“So what was all the yelping about?”
Ithan crossed his arms. On the desk itself sat a statuette of Cthona, carved from black stone. In one arm the goddess cradled an infant to her bare breast. In the other, she extended an orb—Midgard—out into the room. Cthona, birther of worlds. He touched it idly, gathering his courage.
“I want to discuss what you’re going to do about Sabine,” he said.
The Viper Queen leaned back in her seat, sleek bob swaying. “As far as I know, when Amelie Ravenscroft woke up from having her throat cut by my guards, she tracked down the Prime Apparent, dragged her carcass home, and has been feeding Sabine a steady diet of firstlight to regenerate her. She’s already back on her feet.”
Ithan’s blood curdled. “So Sabine recovered quickly.”
The Viper Queen cocked her head. “Were you hoping otherwise?”
He didn’t answer. Instead, he asked, “And you’re going to hand Sigrid and me over to her?”

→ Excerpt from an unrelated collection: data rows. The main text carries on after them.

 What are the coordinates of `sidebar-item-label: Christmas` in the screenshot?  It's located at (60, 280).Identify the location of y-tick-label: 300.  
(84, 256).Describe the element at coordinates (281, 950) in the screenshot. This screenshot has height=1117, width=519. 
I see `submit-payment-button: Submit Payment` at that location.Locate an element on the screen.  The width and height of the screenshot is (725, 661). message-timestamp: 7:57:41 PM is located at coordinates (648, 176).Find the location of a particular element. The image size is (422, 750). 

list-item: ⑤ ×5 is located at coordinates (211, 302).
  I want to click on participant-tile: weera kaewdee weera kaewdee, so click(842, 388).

The Viper Queen opened a drawer, pulled out a silver tin of cigarettes, and lifted one to her mouth. “Depends on how nicely you ask me not to, Holstrom.” The cigarette rose and fell with the words. She lifted a lighter and ignited the tip, taking a long drag.
“What’ll it take?”
Smoke rippled from her mouth as the Viper Queen sized him up. Her tongue darted over her purple lower lip. Tasting—scenting. The way snakes smelled.
“Let’s introduce ourselves first. We’ve never met, have we?”
“Hi. Nice to meet you.”
“So testy. I thought you’d be a big old softy.”
He flashed his teeth. “I don’t know why you’d assume that.”
She took another long drag of her cigarette. “Did you not go against Sabine’s orders and lead a small group of wolves into Asphodel Meadows to save humans? To save the most vulnerable of the House of Earth and Blood?”
He growled. “I was doing a nice thing. There wasn’t much more to it than that.”
The Viper Queen exhaled a plume of smoke, more dragon than the one upstairs. “That remains to be seen.”
Ithan challenged, “You sent your people to help that day, too.”
“I was doing a nice thing,” the Viper Queen echoed mildly. “There wasn’t much more to it than that.”
“Maybe you’ll feel inclined to do the nice thing today, too.”
“Buying or selling, Holstrom?”
Ithan leashed the wolf inside howling at him to start shredding things. “Look, I don’t play games.”
“Pity.” She examined her manicured nails. “Sabine doesn’t, either. All you wolves are so boring.”
Ithan opened his mouth, then shut it. Considered what she’d said, what she’d done. “You don’t like Sabine.”
Her lips curved slowly. “Does anyone?”
He clenched his hands into fists. “If you don’t like her, why let her go?”
“I’d ask the same of you, pup. You had her down—why not finish the kill?” Ithan couldn’t help the way his body tensed. “Of course,” the Viper Queen went on, “the Fendyr heir—Sigrid, is it?—should be the one to do it. Don’t you wolves call it … challenging?”
“Only in open combat, when witnessed by pack-members of the Den. If Sigrid had killed Sabine last night, it would have been an assassination.”
“Semantics.”
A chill skittered down his spine. “You want Sabine truly dead.” She said nothing. “Is this your cost, then? You want me to kill—”
“Oh, no. I wouldn’t dare tangle in politics like that.”
“Just drugs and misery, right?”
Again, that slow smile. “What would your dear brother say if he knew you were here with the likes of me?”
Ithan wouldn’t give her the satisfaction of a reaction. “Tell me what it’ll take to get all of us out of here.”
“A fight.” She extinguished her cigarette. “Just one fight. From you. A private event,” the Viper Queen purred. “Only for me.”
“Why?” Ithan demanded.
“I place a high value on amusement. Especially my own.” She smiled again. “One fight for safe passage—and Ketos’s freedom. You win, and it’s all yours. Nothing more required beyond that.”
Fuck, he should have brought Marc with him—he’d have thought this through, would have spotted any pitfalls a mile off.
But Ithan knew if he walked out, if he went to get someone else, the option would be off the table. It came down to him, and him alone.